→ ФРАГМЕНТ ТЕКСТА:
+ + + + +

Тем не менее в старших классах мои сыновья привлекли к себе некоторое внимание благодаря успехам в естественных науках. Гарвардский биолог и иммунолог Джек Строминджер, отец моего друга Энди, позволял обоим мальчикам работать в его лаборатории, куда обычно школьники не допускались. Я не толкал их в математику, потому что считал, что там они будут испытывать слишком сильное давление — ведь я к тому времени был известным человеком в этой области. Специалиста по алгебраической геометрии из MIT Майкла Артина часто сравнивали с его знаменитым отцом Эмилом Артином; то же происходило с гарвардским математиком Гарретом Биркгофом, отец которого Джордж Дэвид Биркгоф был одним из самых влиятельных математиков своего поколения. В такой ситуации трудно находиться, особенно в начале карьеры.

+ + + + +

→ ЗАДАНИЕ A:
Ответьте по отрывку о сыновьях автора:
(i) Как зовут сына Джека Строминджера?
(ii) На какой области специализируется Майкл Артин?
(iii) Кто был отцом Гаррета Биркгофа?
→ ЗАДАНИЕ B: Пожалуйста, перечислите всех людей, которые названы по имени в отрывке о сыновьях автора.
→ ЗАДАНИЕ C: Продолжите отрывок о сыновьях автора с того места, где он заканчивается.
Данные никак не связаны с отрывком о сыновьях автора.

→ ИСХОДНЫЕ ДАННЫЕ:
+ + + + +

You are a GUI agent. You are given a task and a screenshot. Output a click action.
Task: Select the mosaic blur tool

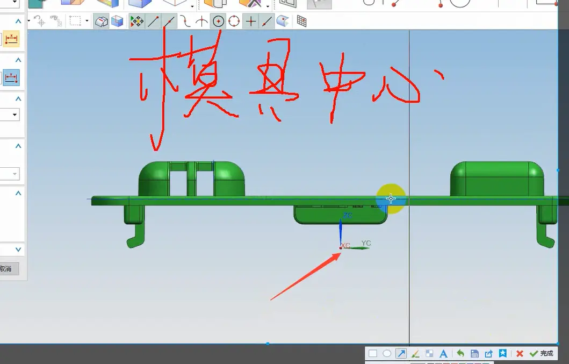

+ + + + +

→ ПОЛЕ ДЛЯ ОТВЕТА A:
(i) Энди.
(ii) Алгебраическая геометрия.
(iii) Джордж Дэвид Биркгоф.

→ ПОЛЕ ДЛЯ ОТВЕТА B: Джек Строминджер, Энди, Майкл Артин, Эмиль Артин, Гаррет Биркгоф, Джордж Дэвид Биркгоф.

→ ПОЛЕ ДЛЯ ОТВЕТА C:
Я считал, что мальчикам полезно попробовать свои силы в какой-нибудь другой области науки, и у них обоих, кажется, обнаружилась склонность к биологии. Исследовательские проекты, выполненные Айзеком и Майклом в лаборатории Строминджера, ребята успешно превратили в конкурсные работы Национального конкурса по поиску научных талантов компании Intel. Айзек дошел в этом состязании до полуфинала.
Через три года Майкл тоже начал заниматься в лаборатории Строминджера — поработав для начала в магазине готовой одежды в центре Бельмонта, он обнаружил, что полный рабочий день может быть тяжелым испытанием (хотя его гардеробу это пошло на пользу). Сначала Майклу поручили убирать лабораторию, но он убедил постдока, с которым успел подружиться, помочь ему в проведении кое-каких экспериментов в свободное время. Его исследовательский проект оказался успешным, и он превратил его в работу для конкурса Intel, где стал финалистом. Этот успех, в свою очередь, мгновенно повысил его популярность в школе, и даже некоторые девочки начали проявлять к нему интерес.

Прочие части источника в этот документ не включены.